### WHAT YOU WILL DO
Each line, starting at the one with "618x511 pixels. How" and running to the end of the data below, is to be set down again exactly, both ends included; leave pictures out.

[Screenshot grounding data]

== Segment start ==

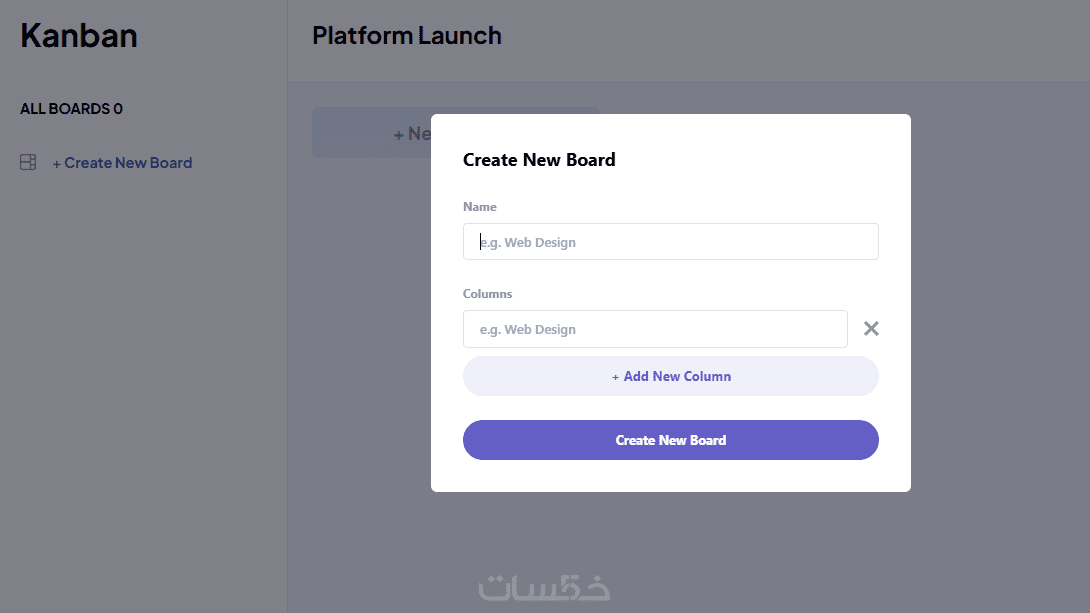The image size is (1090, 613).
Task: Select the ALL BOARDS 0 sidebar heading
Action: (x=71, y=109)
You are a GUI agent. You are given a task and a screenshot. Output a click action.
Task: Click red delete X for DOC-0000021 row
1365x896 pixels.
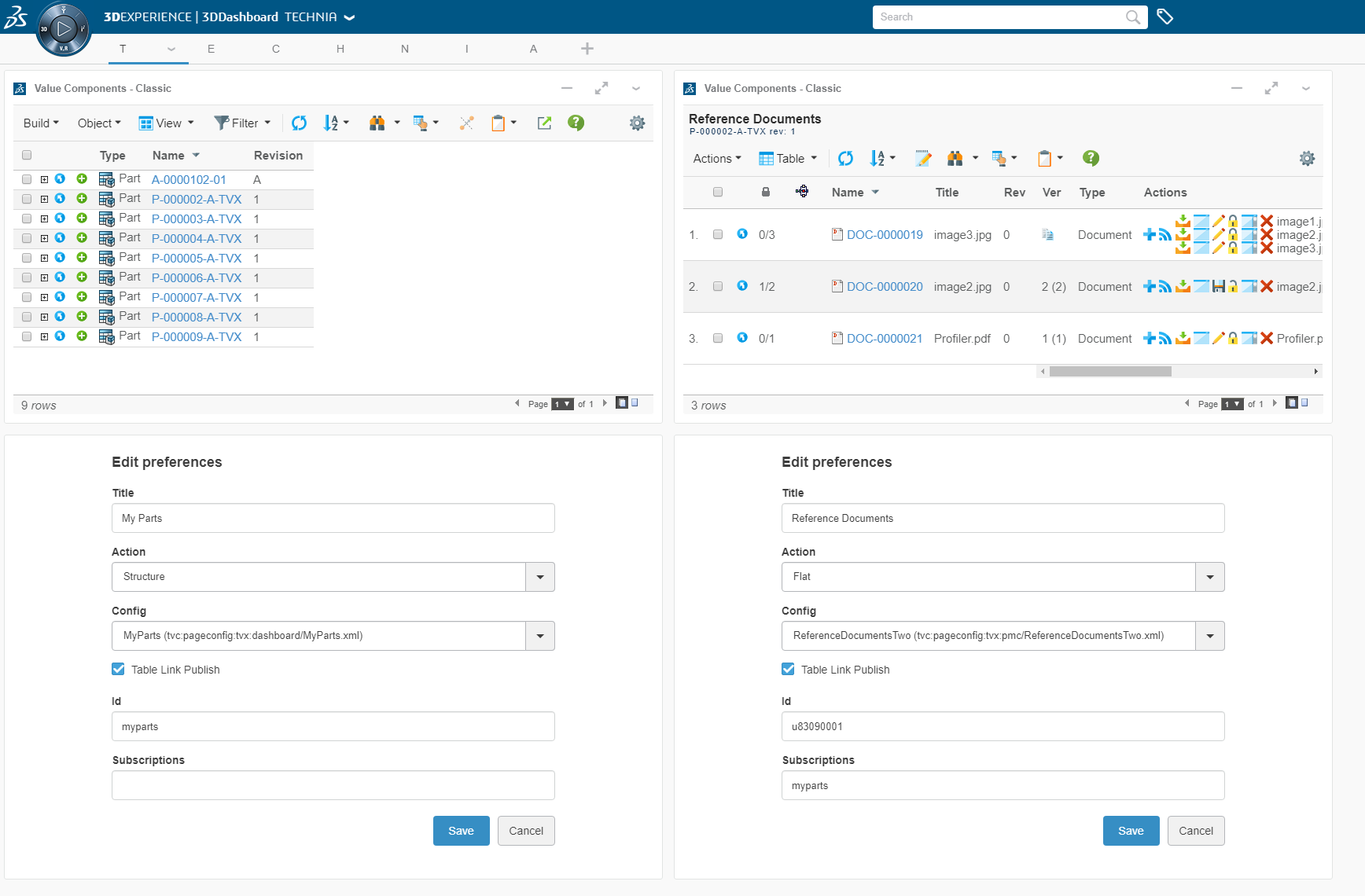click(x=1266, y=339)
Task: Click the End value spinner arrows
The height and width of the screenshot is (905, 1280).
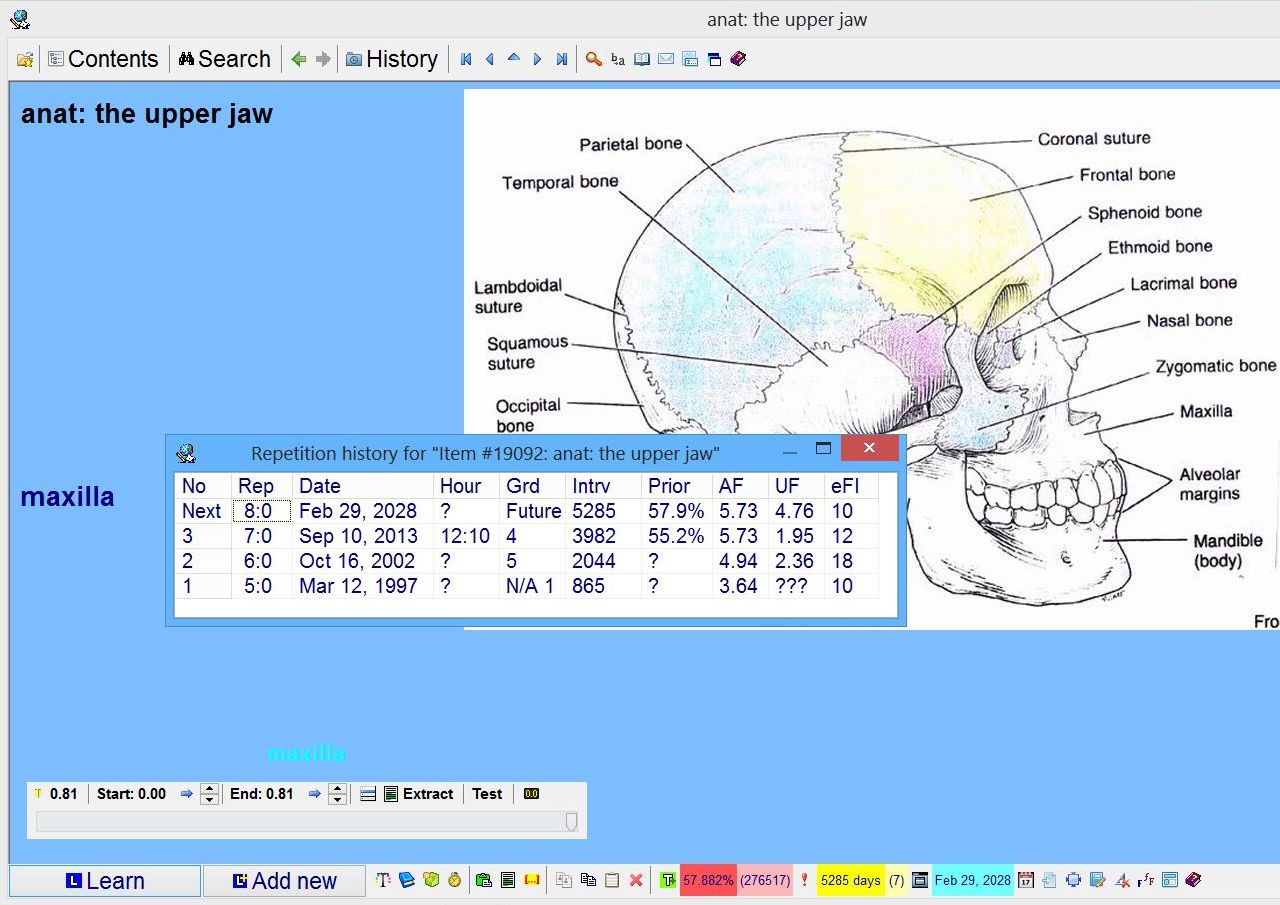Action: point(338,794)
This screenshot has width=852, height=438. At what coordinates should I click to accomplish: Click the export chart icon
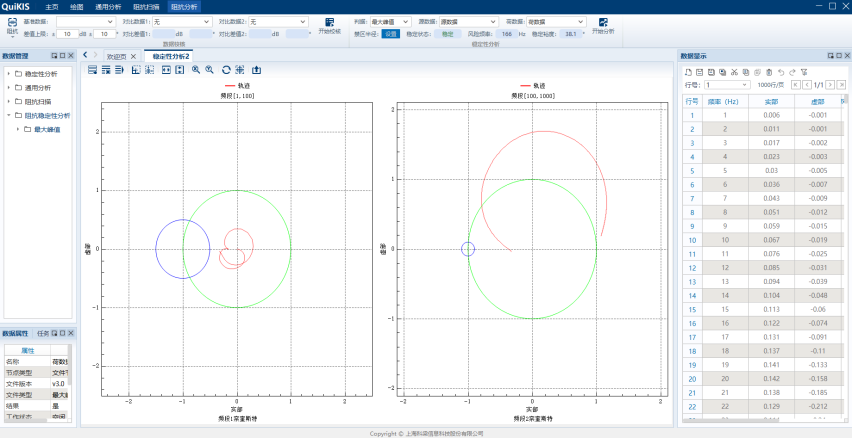tap(256, 70)
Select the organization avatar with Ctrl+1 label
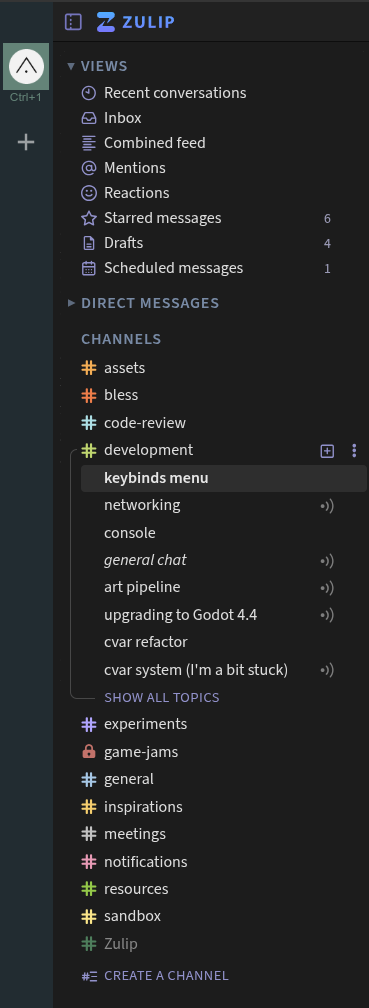Image resolution: width=369 pixels, height=1008 pixels. coord(26,66)
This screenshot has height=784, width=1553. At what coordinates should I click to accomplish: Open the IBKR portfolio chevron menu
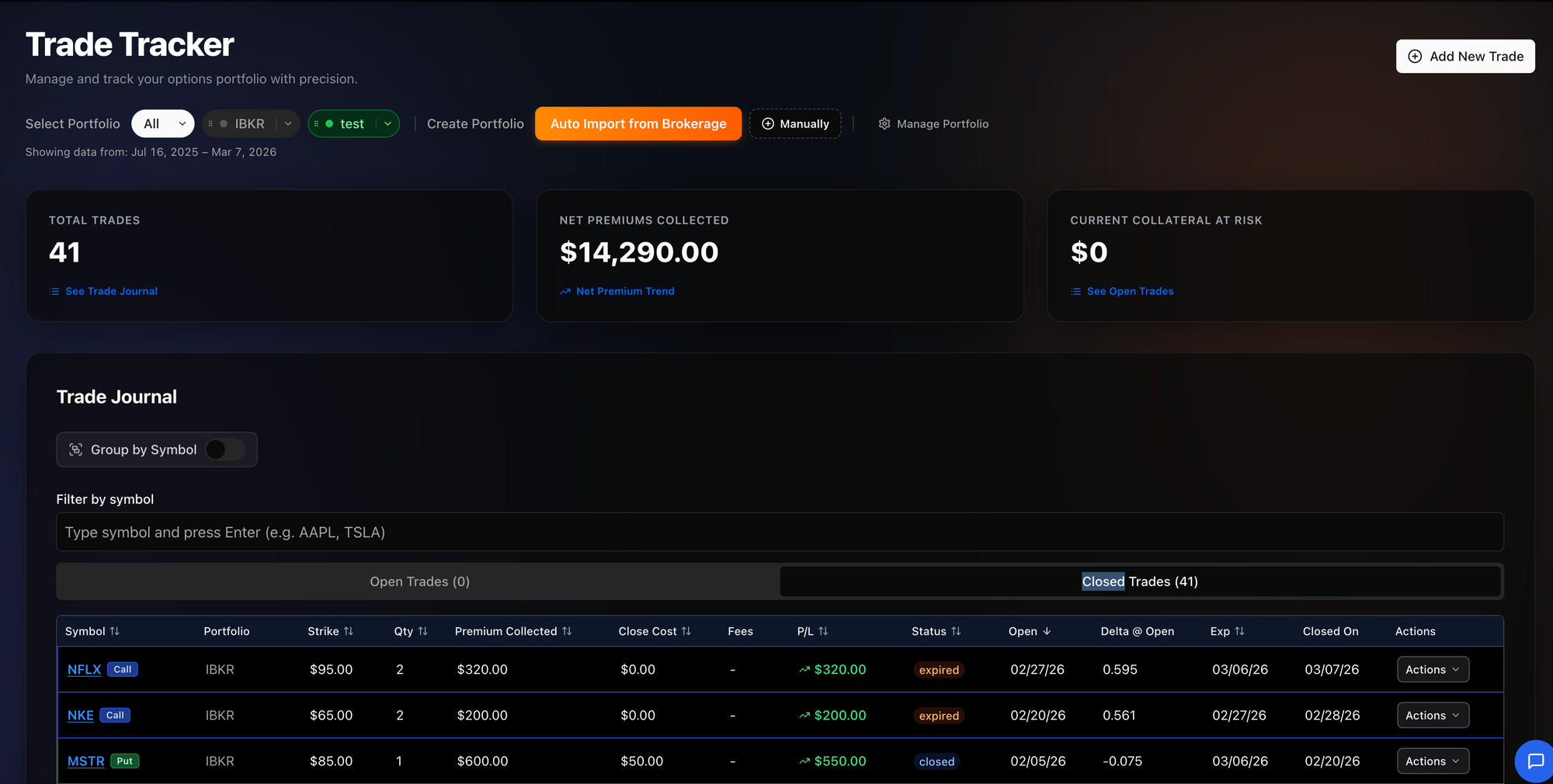[288, 124]
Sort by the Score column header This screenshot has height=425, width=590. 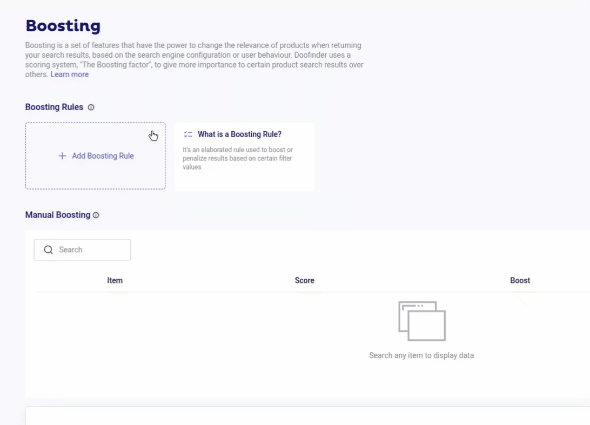click(304, 280)
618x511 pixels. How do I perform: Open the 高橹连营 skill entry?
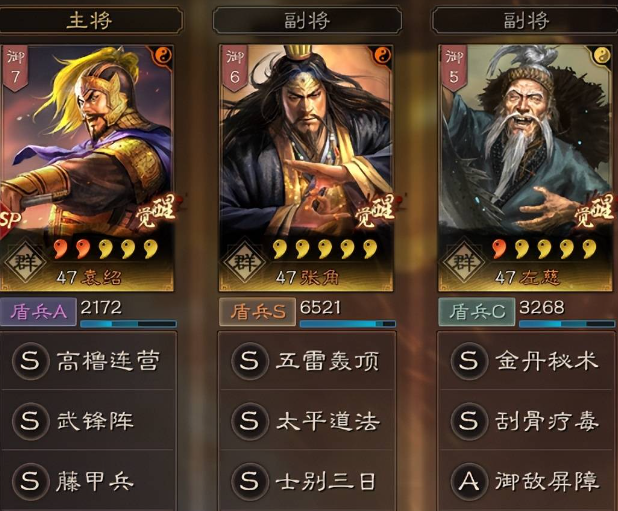pos(87,360)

== Segment end ==

### SOLUTION TO THIS PROBLEM
618x511 pixels. How do I perform: Open the 高橹连营 skill entry?
pos(87,360)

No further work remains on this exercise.